Both arms of the trial continued to take statin drugs as they had been doing before the trial’s onset. Statin therapy alone has been shown to lower LDL and decrease the risk of coronary events. Historically, LDL levels are viewed as integral to the disease process and not simply as markers. Thus, most researchers and practitioners have believed that virtually anything that lowers LDL will lower the risk of CAD. Indeed the vast majority of agents or lifestyle changes that have been studied fit this pattern. These new findings therefore contradict our previously held beliefs; the researchers conclude, “ . . . our findings challenge the usefulness of LDL cholesterol reduction as a guaranteed surrogate of clinical efficacy.”

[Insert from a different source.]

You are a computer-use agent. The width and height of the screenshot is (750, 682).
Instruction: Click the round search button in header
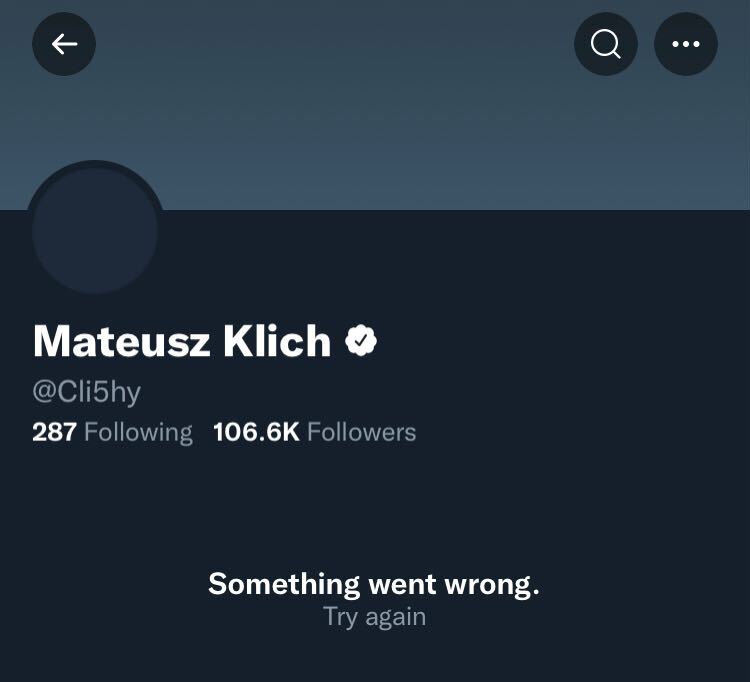(606, 44)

The conventional drug studied, ezetimibe, had previously been proven to add to the LDL-lowering effects of statins but had not been proven to achieve primary or secondary prevention of cardiovascular disease in the process. The new findings appear to suggest that ezetimibe-induced reductions in LDL buy no clinical benefit and may actually increase atherosclerosis (as indicated by the increase in carotid intima-media thickness) while quintupling the risk of cardiovascular events, at least when compared with the findings in the TRN group.
Nonetheless, these data provide no reason to consider ezetimibe a therapeutic addition to treatment with statin drugs.
The link between the extent of LDL-lowering and worse clinical outcomes in the ezetimibe group was uncovered in post hoc analysis. As a result, we should view the ezetimibe data with caution. Post hoc analyses often provide misinformation. If one hunts long enough, eventually by chance, statistical significance will attach to something. By chance alone, one observation in 20 should achieve statistical significance. Thus, the LDL-lowering effect of ezetimibe may not have been responsible for the apparent disease progression reported by these researchers in subjects for whom the decrease in LDL was most profound. Nonetheless, these data provide no reason to consider ezetimibe a therapeutic addition to treatment with statin drugs. Unlike ezetimibe, niacin (either in crystalline or time-release forms) is known to raise HDL levels while also reducing or stabilizing atherosclerosis and decreasing the risk of coronary events.
The amide form of vitamin B3 (niacinamide) is not used to treat patients with CAD because despite its excellent safety profile, it does not lower lipid levels. Crystalline niacin, which does lower LDL while raising HDL levels, is often avoided by cardiologists because of the high incidence of side effects both acute (e.g., gastrointestinal distress, headaches, flushing) and chronic (e.g., elevations in serum uric acid, glucose, liver enzymes). TRN avoids most (though not all) of the acute problems associated with standard (crystalline) niacin but has been linked with a higher incidence of hepatotoxicity.
While the difference in side effects between ezetimibe and TRN did not achieve statistical significance, it probably was the result of real problems caused by niacin and perhaps specifically by the time-release form of it. Patients assigned to large (500–2,000 mg/d) doses of TRN require monitoring for alanine aminotransferase (ALT) and aspartate aminotransferase (AST) levels as well as fasting glucose and uric acid levels.
These findings suggest that when possible (dependent upon the patient’s tolerance to TRN) TRN should now be added to statin therapy.